_EXTRACT TO READ_

____

The Atlantic

Slightly More Than 100 Fantastic Articles

A list of nonfiction journalism from 2017 that will stand the test of time.
Source: Reuters / Ilya Naymushin

Each year, I keep a running list of nonfiction that I encounter as I publish The Best of Journalism, a weekly email newsletter that I curate. This is my annual attempt to bring roughly 100 of those stories to a wider audience. I could not read or note every worthy article published last year (and I’ve disqualified paywalled articles and everything published at The Atlantic––though don’t miss last year’s issues or other bygone gems that await throughout this publication’s archives.) But all that follows is worthy of wider attention, reflection, and engagement.

American Tales

REMAINS OF THE DAY / The Greatest Sports Achievement of My Lifetime by Eugene Wei

“A week ago, Alex Honnold free climbed El Capitan. With no ropes or climbing gear besides his shoes and chalk, Honnold became the first person to free climb what is universally acknowledged, among the climbing world, as the most daunting challenge in what most people consider to be less sport than a perverse game of Russian roulette with fate.”

THE HEDGEHOG REVIEW / On Being Midwestern: The Burden of Normality by Phil Christman

“I cannot convince myself that the promise the place still seems to hold, the promise of flatness, of the freedom of anonymity, of being anywhere and nowhere at once, is a lie all the way through. Instead, I find myself daydreaming—there is no sky so conducive to daydreaming—of a Midwest that makes, and keeps, these promises to everybody.”

____

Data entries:
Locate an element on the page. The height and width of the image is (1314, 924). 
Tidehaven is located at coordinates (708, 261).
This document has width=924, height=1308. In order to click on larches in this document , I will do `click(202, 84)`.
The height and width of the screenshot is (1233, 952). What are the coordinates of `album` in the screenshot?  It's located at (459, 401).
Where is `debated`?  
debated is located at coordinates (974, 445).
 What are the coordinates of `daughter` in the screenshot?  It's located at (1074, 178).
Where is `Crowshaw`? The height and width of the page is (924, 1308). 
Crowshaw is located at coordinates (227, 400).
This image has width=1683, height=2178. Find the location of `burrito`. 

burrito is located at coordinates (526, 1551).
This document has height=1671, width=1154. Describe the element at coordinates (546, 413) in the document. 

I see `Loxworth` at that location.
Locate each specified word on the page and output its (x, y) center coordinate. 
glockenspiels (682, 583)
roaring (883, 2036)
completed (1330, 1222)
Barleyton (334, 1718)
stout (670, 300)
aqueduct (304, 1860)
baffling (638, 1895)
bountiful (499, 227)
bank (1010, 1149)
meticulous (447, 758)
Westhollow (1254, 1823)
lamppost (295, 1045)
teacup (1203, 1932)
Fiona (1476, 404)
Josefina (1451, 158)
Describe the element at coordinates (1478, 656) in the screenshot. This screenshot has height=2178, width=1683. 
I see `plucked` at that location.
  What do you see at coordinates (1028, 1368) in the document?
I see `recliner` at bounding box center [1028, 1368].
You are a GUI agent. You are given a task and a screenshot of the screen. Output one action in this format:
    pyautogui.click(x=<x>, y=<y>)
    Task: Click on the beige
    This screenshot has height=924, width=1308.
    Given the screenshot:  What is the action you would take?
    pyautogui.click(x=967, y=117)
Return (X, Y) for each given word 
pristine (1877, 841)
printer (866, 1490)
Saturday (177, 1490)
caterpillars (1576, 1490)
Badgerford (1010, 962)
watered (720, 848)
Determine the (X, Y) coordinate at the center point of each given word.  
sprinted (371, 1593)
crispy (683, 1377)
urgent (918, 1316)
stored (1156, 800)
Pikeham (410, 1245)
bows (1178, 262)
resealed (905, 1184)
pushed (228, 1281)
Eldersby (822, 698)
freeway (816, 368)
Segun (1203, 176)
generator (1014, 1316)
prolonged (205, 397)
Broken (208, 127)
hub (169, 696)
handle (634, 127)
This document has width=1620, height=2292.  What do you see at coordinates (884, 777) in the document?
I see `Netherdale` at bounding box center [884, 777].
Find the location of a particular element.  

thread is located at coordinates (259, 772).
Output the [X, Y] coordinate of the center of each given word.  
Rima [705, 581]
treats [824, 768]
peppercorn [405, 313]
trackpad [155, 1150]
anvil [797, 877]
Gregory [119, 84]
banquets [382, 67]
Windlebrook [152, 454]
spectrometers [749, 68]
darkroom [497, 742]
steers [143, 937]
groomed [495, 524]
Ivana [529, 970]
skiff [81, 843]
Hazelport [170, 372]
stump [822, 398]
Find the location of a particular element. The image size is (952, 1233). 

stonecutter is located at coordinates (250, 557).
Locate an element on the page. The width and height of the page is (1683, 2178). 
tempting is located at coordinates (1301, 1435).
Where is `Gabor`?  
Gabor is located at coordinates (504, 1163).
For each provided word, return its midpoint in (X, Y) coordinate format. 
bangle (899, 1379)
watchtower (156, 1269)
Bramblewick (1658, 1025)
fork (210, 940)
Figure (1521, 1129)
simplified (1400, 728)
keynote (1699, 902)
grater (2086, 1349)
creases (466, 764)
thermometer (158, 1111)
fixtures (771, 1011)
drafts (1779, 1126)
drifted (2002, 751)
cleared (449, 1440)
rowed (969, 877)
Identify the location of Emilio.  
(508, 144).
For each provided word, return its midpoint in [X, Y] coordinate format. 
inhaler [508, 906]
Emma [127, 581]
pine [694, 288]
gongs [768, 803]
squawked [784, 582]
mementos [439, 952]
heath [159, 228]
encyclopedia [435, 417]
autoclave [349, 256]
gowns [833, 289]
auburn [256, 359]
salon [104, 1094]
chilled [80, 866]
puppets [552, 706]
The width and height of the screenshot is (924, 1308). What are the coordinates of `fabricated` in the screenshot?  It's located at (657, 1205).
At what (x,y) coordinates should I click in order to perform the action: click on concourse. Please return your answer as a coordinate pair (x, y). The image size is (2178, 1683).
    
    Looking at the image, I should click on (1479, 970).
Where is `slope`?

____

_USING THE INFORMATION_
- a) Answer these questions about the 2017 journalism list, one answer per line:
(i) What is the name of the weekly email newsletter the curator publishes?
(ii) Which two kinds of articles were disqualified from the list?
(iii) Which publication ran "On Being Midwestern: The Burden of Normality"?
- b) Summarize the 2017 journalism list in two sentences.
- c) Carry on the 2017 journalism list from the point where the excerpt stops.

_RESPONSES PER TASK_
- a)
(i) The Best of Journalism
(ii) Paywalled articles and everything published at The Atlantic
(iii) The Hedgehog Review

- b) The 2017 journalism list gathers roughly 100 nonfiction stories that the curator encountered while publishing a weekly newsletter, The Best of Journalism. Paywalled articles and anything from The Atlantic are excluded, and the American Tales section opens with Eugene Wei on Alex Honnold's free climb of El Capitan and Phil Christman on being Midwestern.

- c)
EPIC MAGAZINE / What Goes Up by Jack Hitt

“The daredevil, his helicopter, and the birth of modern news.”

AMERICAN AFFAIRS / The Western Elite from a Chinese Perspective by Puzhong Yao

“I don’t claim to be a modern-day Alexis de Tocqueville.  He grew up in Paris, a city renowned for its culture and architecture. I grew up in Shijiazhuang, a city renowned for being the headquarters of the company that produced toxic infant formula. He was a child of aristocrats; I am the child of modest workers. Nevertheless, I hope my candid observations can provide some insights into the elite institutions of the West.”

THE NEW YORKER / How the Elderly Lose Their Rights by Rachel Aviv

“Guardians can control the lives of senior citizens without their consent—and reap a profit from it.”

THE WEEKLY STANDARD / Flowers in Their Hair by Andrew Ferguson

“Maybe the wholesale rejection of time-honored and time-tested values — monogamy, moderation, good manners, self-denial, self-control, the sanctity of private property, personal accountability to higher authorities, both material and spiritual — leads to squalor and misery.”

THE LOS ANGELES TIMES / Dirty John by Christopher Goffard

The audio version is recommended.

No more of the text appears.